§ **What you need to do**
The response must consist of the lines from the one holding "This screenshot has width=508, height=370." through the final line of the entries, given again exactly and without any pictures.

§ **Task input**
BEGIN
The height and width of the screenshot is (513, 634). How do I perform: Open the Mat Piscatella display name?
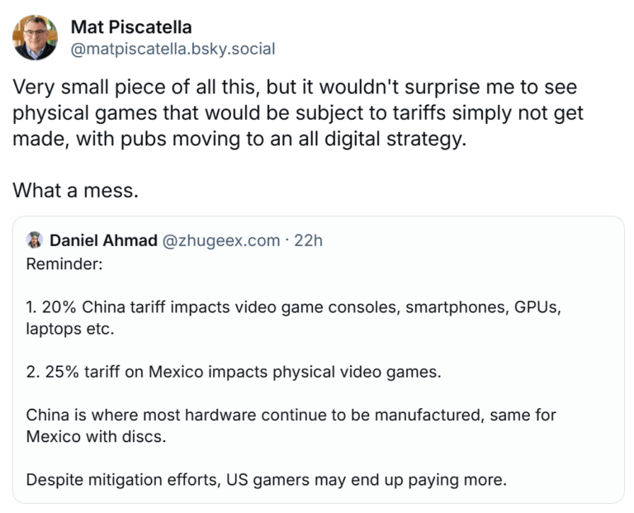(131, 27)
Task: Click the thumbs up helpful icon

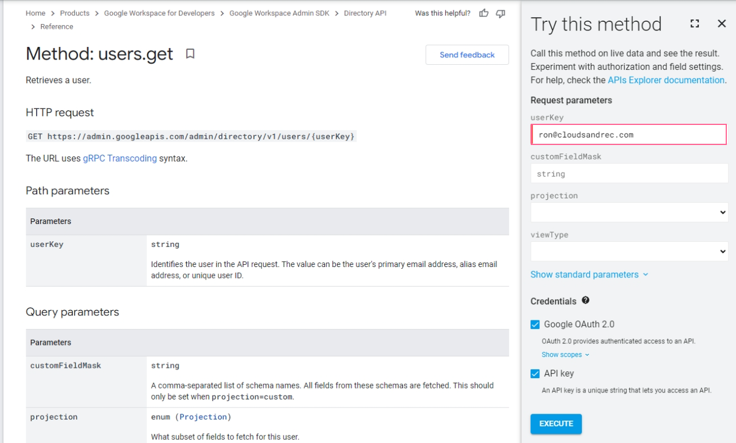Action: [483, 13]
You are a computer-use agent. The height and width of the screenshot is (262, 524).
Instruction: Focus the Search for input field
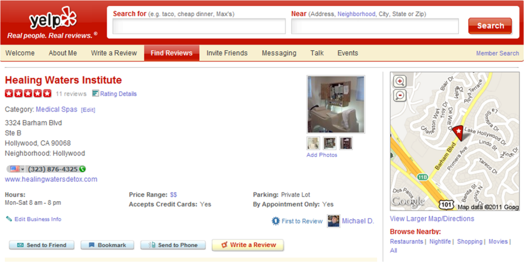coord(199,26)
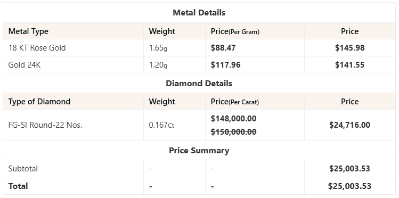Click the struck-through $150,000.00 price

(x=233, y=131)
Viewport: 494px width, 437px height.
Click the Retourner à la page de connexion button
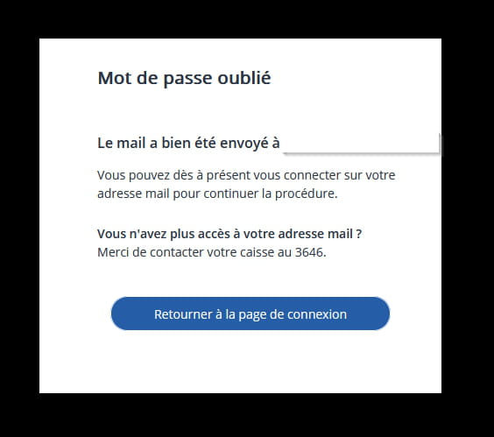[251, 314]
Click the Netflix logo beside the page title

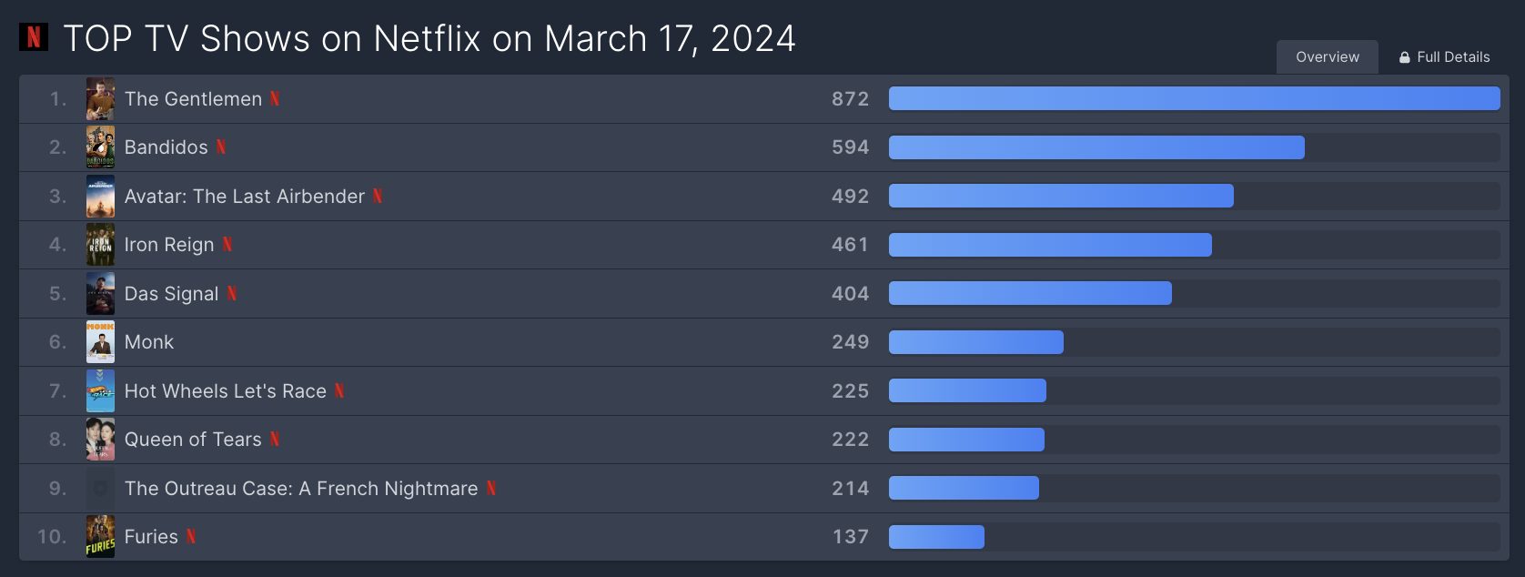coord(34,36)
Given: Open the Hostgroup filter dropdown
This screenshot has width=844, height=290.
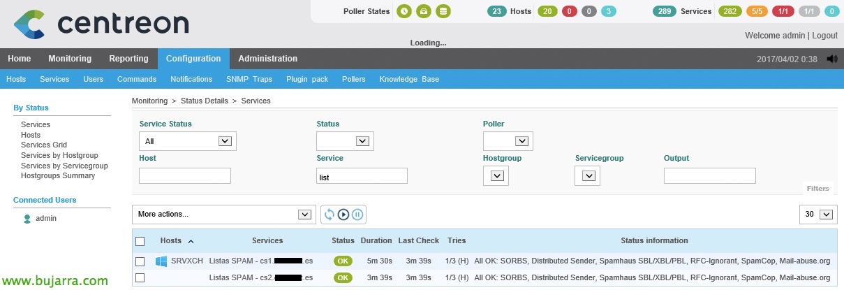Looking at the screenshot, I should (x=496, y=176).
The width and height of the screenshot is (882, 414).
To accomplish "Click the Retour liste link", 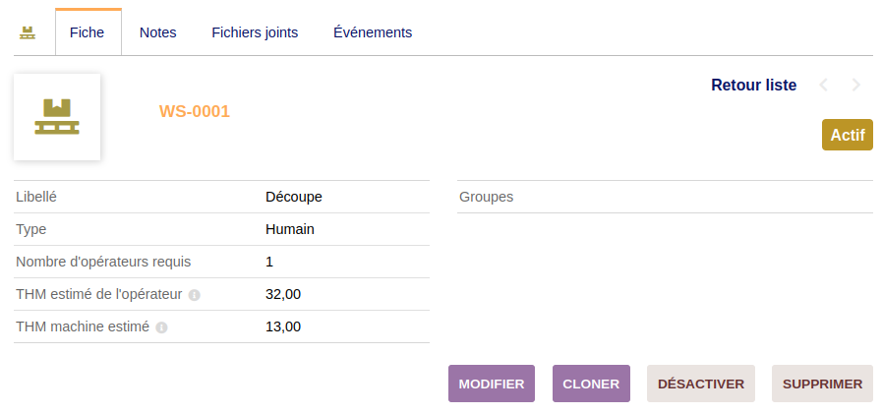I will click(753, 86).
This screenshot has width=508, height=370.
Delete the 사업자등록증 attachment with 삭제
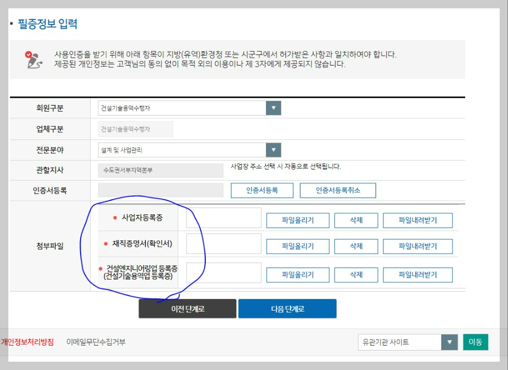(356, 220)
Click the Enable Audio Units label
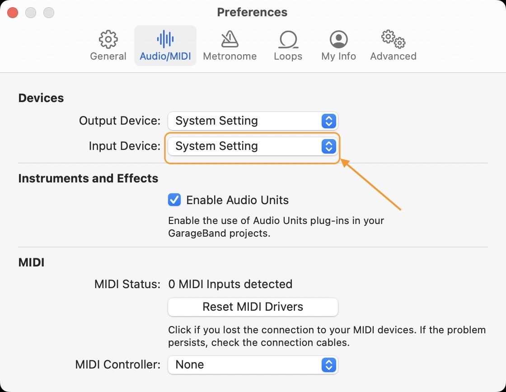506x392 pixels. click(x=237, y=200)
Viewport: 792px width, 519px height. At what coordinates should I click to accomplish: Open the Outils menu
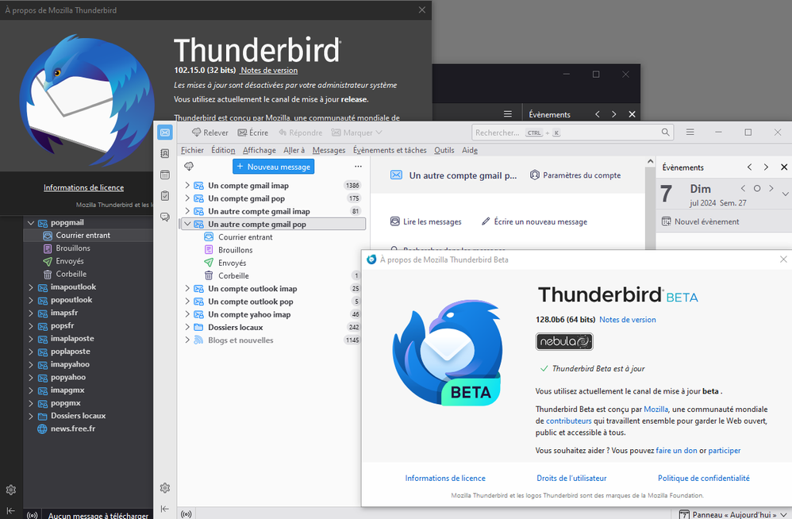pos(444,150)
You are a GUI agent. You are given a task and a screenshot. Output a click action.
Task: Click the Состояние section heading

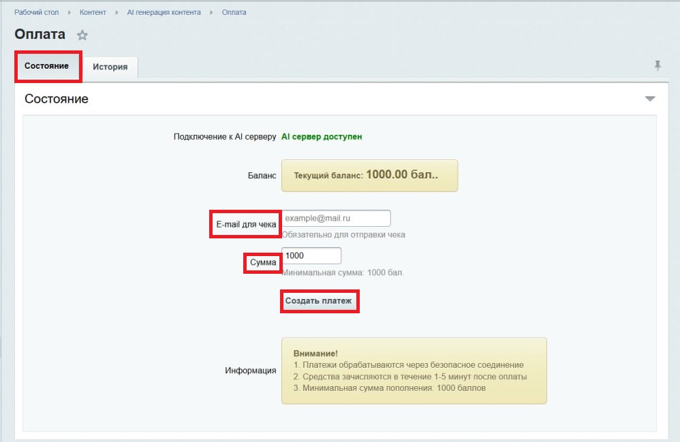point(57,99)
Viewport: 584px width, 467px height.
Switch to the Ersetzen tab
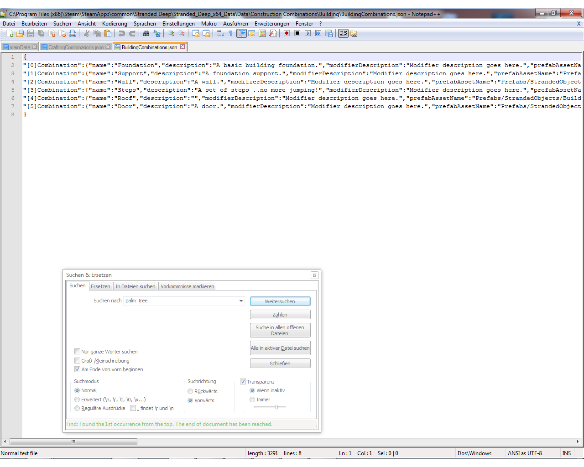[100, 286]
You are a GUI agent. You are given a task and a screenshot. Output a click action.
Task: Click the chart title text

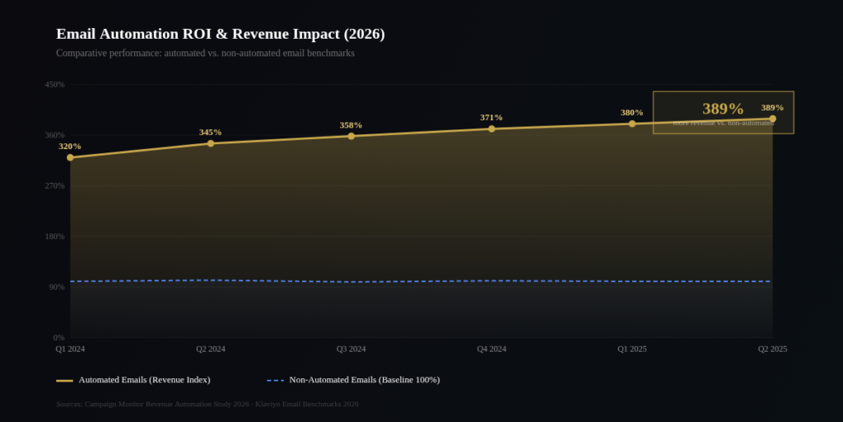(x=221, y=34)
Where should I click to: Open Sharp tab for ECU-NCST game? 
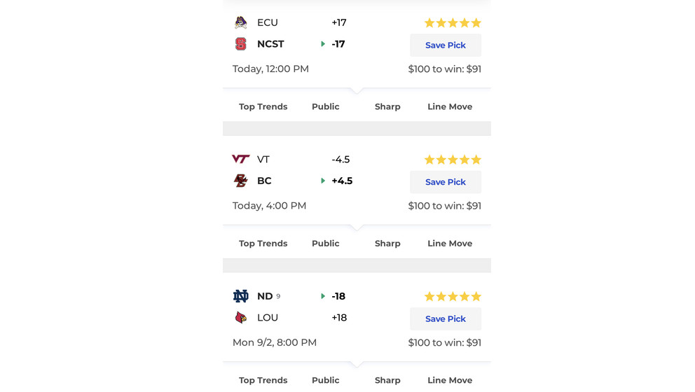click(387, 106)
END
§ **Solution to this exercise**
This screenshot has width=508, height=370.
Delete the 사업자등록증 attachment with 삭제
(356, 220)
Click the Enable Audio Units label
506x392 pixels. click(x=237, y=200)
Viewport: 792px width, 519px height. At what coordinates should I click to accomplish: Open the Outils menu
pos(444,150)
You are a GUI agent. You are given a task and a screenshot. Output a click action.
Task: Click the Состояние section heading

point(57,99)
Viewport: 584px width, 467px height.
Switch to the Ersetzen tab
[100, 286]
You are a GUI agent. You are given a task and a screenshot. Output a click action.
Task: Click the chart title text

(x=221, y=34)
Where should I click to: Open Sharp tab for ECU-NCST game? 
click(387, 106)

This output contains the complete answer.